- First tankōbon volume cover

花は咲く、修羅の如く (Hana wa Saku, Shura no Gotoku)
- Genre: Coming-of-age
- Written by: Ayano Takeda
- Illustrated by: Musshu
- Published by: Shueisha
- Imprint: Young Jump Comics
- Magazine: Ultra Jump
- Original run: June 18, 2021 – August 19, 2026
- Volumes: 10
- Directed by: Ayumu Uwano
- Written by: Kazuyuki Fudeyasu
- Music by: Masaru Yokoyama
- Studio: Studio Bind
- Licensed by: Sentai Filmworks
- Original network: Nippon TV, BS NTV, CTC, TVS, tvk, SUN, KBS Kyoto, AT-X
- Original run: January 8, 2025 – March 26, 2025
- Episodes: 12
- Anime and manga portal

= Flower and Asura =

Japanese manga series

Flower and Asura (花は咲く、修羅の如く, Hana wa Saku, Shura no Gotoku), also known as simply Hanashura, is a Japanese manga series written by Ayano Takeda and illustrated by Musshu. It was serialized in Shueisha's seinen manga magazine Ultra Jump from June 2021 to August 2026.

Set in fictional island of Tonakishima, loosely based on Ukyō Ward in Kyoto, the story follows a Japanese high school girl named Hana who admires recitals and holds regular reading sessions for the island's children.

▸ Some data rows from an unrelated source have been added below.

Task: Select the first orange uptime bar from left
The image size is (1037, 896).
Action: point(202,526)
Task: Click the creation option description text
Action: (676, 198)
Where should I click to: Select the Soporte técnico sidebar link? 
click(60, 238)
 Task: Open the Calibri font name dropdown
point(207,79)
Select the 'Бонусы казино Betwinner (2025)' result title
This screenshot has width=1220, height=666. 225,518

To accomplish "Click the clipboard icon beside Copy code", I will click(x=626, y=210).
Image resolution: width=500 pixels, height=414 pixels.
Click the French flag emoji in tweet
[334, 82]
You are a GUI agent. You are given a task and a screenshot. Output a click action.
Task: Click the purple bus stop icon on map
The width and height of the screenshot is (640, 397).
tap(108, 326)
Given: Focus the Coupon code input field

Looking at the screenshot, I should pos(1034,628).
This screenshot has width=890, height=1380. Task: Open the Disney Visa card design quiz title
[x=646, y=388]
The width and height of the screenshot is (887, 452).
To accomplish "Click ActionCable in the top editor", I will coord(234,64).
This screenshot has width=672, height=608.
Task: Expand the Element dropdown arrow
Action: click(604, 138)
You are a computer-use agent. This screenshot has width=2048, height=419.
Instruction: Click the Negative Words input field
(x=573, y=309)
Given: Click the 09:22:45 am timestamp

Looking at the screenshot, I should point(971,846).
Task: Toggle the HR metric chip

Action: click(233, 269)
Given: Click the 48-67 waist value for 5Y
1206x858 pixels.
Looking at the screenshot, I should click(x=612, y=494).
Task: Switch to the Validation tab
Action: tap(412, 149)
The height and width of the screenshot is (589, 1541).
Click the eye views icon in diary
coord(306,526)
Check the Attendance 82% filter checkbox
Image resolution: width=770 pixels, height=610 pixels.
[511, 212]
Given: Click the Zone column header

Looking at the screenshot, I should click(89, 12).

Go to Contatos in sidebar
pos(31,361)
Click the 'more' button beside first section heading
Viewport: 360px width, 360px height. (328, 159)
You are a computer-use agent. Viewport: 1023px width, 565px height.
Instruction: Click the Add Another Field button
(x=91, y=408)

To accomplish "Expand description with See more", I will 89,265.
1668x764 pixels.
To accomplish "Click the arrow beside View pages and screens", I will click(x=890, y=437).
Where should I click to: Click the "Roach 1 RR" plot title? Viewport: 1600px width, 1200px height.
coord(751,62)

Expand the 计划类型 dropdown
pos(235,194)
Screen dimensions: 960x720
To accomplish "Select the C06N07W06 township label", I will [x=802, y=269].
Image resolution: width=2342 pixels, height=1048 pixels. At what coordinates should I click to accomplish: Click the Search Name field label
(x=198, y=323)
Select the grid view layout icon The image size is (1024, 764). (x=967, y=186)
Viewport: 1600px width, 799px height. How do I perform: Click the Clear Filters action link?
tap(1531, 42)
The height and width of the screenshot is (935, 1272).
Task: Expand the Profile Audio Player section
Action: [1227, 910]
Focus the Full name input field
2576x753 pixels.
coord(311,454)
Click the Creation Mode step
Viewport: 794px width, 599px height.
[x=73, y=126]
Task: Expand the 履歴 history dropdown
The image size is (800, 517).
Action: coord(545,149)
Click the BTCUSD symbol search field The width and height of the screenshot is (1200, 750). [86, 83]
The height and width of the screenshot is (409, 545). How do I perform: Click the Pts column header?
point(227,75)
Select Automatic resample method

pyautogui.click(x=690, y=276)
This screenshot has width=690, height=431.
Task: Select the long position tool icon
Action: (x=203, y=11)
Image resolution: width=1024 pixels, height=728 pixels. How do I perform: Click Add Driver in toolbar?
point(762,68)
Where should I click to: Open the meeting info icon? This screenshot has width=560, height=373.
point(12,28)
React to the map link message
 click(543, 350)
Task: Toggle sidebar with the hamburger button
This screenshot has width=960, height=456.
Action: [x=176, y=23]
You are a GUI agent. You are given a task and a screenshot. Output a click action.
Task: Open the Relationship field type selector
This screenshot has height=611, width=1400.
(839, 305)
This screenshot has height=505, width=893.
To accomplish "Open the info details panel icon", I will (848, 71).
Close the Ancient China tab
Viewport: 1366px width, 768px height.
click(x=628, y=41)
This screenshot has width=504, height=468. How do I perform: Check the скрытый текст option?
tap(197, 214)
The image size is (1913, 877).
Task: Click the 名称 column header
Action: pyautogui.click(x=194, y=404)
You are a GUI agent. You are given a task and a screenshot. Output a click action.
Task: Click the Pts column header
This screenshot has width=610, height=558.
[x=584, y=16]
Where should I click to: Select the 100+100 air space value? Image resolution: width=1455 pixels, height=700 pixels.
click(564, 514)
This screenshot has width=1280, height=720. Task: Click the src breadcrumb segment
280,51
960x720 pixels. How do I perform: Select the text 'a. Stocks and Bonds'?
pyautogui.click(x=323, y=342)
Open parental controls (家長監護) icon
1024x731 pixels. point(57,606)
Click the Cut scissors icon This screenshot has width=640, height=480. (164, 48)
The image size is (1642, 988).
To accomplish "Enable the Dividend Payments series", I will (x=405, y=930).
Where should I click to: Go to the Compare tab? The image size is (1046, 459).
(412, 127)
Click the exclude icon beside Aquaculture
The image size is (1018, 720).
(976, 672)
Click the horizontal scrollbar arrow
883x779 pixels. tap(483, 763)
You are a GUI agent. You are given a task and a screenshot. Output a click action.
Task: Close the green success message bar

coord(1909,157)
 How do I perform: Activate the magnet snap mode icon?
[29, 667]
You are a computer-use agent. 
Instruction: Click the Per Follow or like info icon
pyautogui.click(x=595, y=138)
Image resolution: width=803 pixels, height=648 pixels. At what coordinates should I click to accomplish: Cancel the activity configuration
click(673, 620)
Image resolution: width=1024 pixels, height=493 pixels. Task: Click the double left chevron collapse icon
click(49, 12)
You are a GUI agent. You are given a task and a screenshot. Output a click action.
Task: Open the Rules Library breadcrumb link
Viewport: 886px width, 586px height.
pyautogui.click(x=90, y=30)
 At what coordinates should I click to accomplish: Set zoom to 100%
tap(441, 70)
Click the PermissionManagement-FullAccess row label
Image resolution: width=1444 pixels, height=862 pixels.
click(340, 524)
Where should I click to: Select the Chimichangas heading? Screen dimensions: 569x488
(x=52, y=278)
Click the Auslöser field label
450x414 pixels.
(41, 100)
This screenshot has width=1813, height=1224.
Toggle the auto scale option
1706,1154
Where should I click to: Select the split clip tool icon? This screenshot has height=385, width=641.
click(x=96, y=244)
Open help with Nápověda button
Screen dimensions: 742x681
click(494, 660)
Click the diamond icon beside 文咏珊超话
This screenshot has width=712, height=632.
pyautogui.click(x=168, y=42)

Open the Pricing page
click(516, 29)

Her friend, Mizuki, the president of the Broadcasting Club, senses Hana's power to attract people through her reading and invites her to join the club.

A 12-episode anime television series adaptation produced by Studio Bind aired from January to March 2025.

==Plot==
Hana Haruyama, a first-year student living in the island of Tonakishima, has always had a passion for reading. She uses this to read stories to the children, finding happiness in sharing her love for literature. This catches the attention of Mizuki Usurai, the president of her school's Broadcasting Club. Seeing Hana's potential, Mizuki invites Hana to join, which Hana accepts. As part of the Broadcasting Club, Hana experiences the challenges of broadcasting, including participating in competitions, while using her experiences to further develop her own love for reading.

==Characters==
===Sumomogaoka High School Broadcasting Club===
- Hana Haruyama (春山 花奈, Haruyama Hana)

A first-year student at Sumomogaoka High, who recently joins the Broadcasting Club after being scouted by Mizuki for her skills in storytelling. She was inspired to take up the skill after watching a recital from Shura in her youth. She lives with her mother.
- Mizuki Usurai (薄頼 瑞希, Usurai Mizuki)

A second-year student at Sumomogaoka High and the president of the Broadcasting Club who scouted Hana to the club after being left impressed by her delivery and storytelling.
- An Natsue (夏江 杏, Natsue An)

A first-year student at Sumomogaoka High and a member of the Broadcasting Club, who aspires to win at the national broadcasting competition. She holds a rivalry with Tōga due to their middle schools regarding each other as rivals.
- Shūdai Tōga (冬賀 萩太, Tōga Shūdai)

A first-year student at Sumomogaoka High and a member of the Broadcasting Club. He holds a rivalry with Natsue due to their middle schools regarding each other as rivals.
- Matsuyuki Akiyama (秋山 松雪, Akiyama Matsuyuki)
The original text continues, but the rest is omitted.